Non potevo trattenere le risate mentre, nel frattempo, avevo ripreso a mangiare con gusto. Quell’uomo mi divertiva, mi sentivo bene con lui. Cominciai a pensare che forse avrei dovuto condividere con lui la mia situazione e l’obiettivo primario della mia visita. Tuttavia non avrei di certo preteso aiuto da parte sua. Così come, di certo, non l’avrei rifiutato qualora me l’avesse offerto di sua spontanea volontà.
«E lei cosa ne sa di come si comportano gli italiani? Non sono poi tutti uguali. Secondo me, caro John, lei ha in mente lo stereotipo dell’italiano zoticone e rumoroso, gran mangiatore di pizza e spaghetti, che suona il mandolino e che è pronto a fregare il prossimo alla prima svista. Dico bene?», lo stuzzicai per poi affondare il colpo di grazia, «Gli italiani poi sono grandi amatori, lo sa questo vero?». Scoppiai a ridere, mentre lui posava la sua tazza ormai vuota, mostrava uno sguardo severo.
«Che ne dice se procediamo al check-out e ci avviamo? La strada è lunga. Vedo che non ha con sé la sua valigia», rispose, piuttosto imbarazzato dalla mia ultima frecciata che, indubbiamente, doveva aver colto nel segno.
«Si John, gli italiani fanno l’amore davvero bene! Se lo ricordi questo, sempre. Vado a prendere la mia valigia, ci vediamo qui tra pochi minuti, se non incontrerò un italiano in ascensore», replicai strizzando l’occhio come farebbe una ragazzina impertinente contenta di fare un dispetto a un contendente.
«Katherine!», mi chiamò, «Dovrebbe indossare qualche cosa di più caldo, confortevole e appropriato prima di uscire. Nel Wallowa fa molto freddo, soprattutto in questi giorni, non vorrei che si ammalasse». Aveva vinto lui ancora una volta. Con la sua compostezza, con la sua serietà e gentilezza, era riuscito letteralmente a trainarmi lungo la sua strada. Ora ero io a seguirlo e lo facevo con piacere e con estrema gratitudine. Aveva pensato a me, perché io non mi ammalassi, a disprezzo delle battutacce da ragazza sboccata che avevo appena pronunciato e che, in un certo senso, dovevano averlo toccato profondamente. Dovevo riparare al mio errore. “Ma io ho fatto tutto questo per lei, John!”, fui in procinto di dire, ma mi trattenni giusto in tempo per evitarmi un’altra figuraccia, ne avevo già commesse abbastanza in una sola ora della giornata. Inoltre sapevo benissimo che l’avevo fatto principalmente per me, per nascondere un mio difetto, non c’era nessuna traccia di altruismo nel mio gesto. Con un cenno del capo confermai di aver accolto il suo suggerimento ed entrai in ascensore. John si era avvicinato e prima che le porte si richiudessero mi sorrise, mentre mi guardava con espressione rilassata e giocosa.

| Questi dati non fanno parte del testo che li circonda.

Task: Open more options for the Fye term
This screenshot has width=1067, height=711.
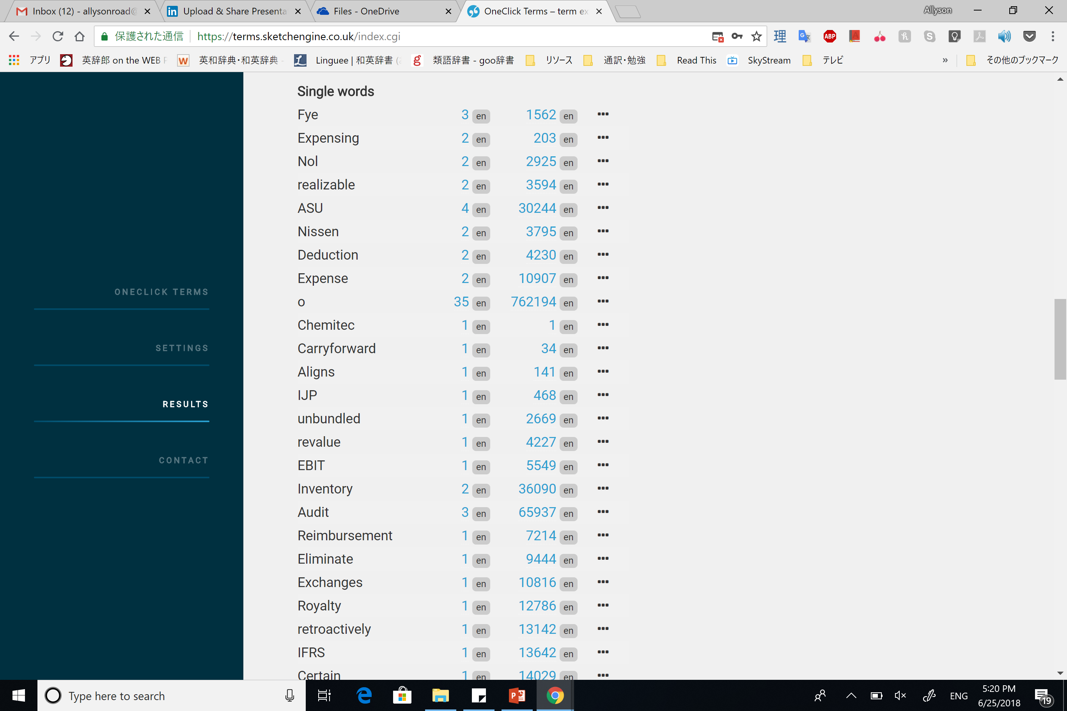Action: (603, 114)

«Non vedo italiani nell’ascensore Katherine. Bene, allora può salire». Scoppiai a ridere e non riuscii a fermarmi se non prima di essere rientrata nella mia stanza.

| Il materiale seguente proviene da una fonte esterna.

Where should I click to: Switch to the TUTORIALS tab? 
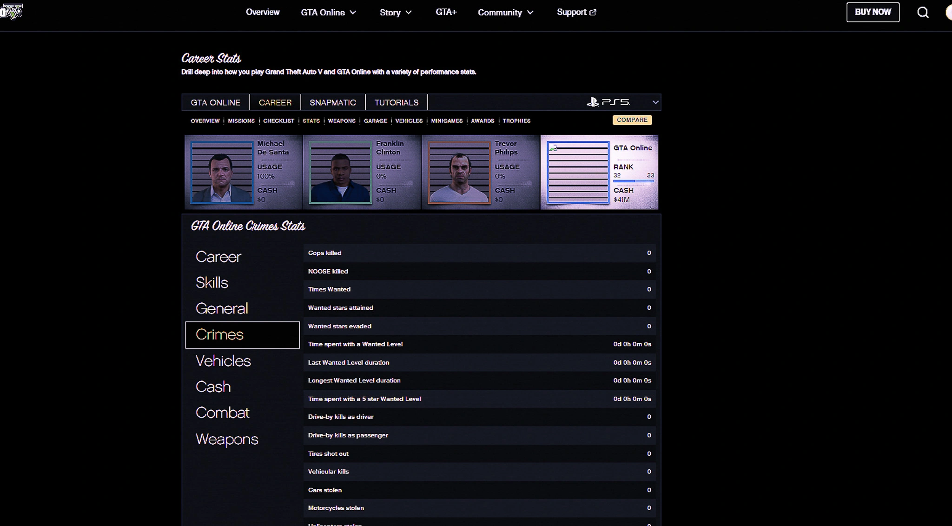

Indossai il mio maglione di lana a collo alto, presi il bagaglio e tornai nella hall. John mi attendeva vicino alla porta dell’ascensore. Mi fermai lasciando la valigia per infilarmi il cappotto che portavo appeso al mio braccio, come sempre. John, senza dire nulla, prese la mia valigia e cominciò ad avviarsi, anticipandomi verso l’uscita dell’hotel.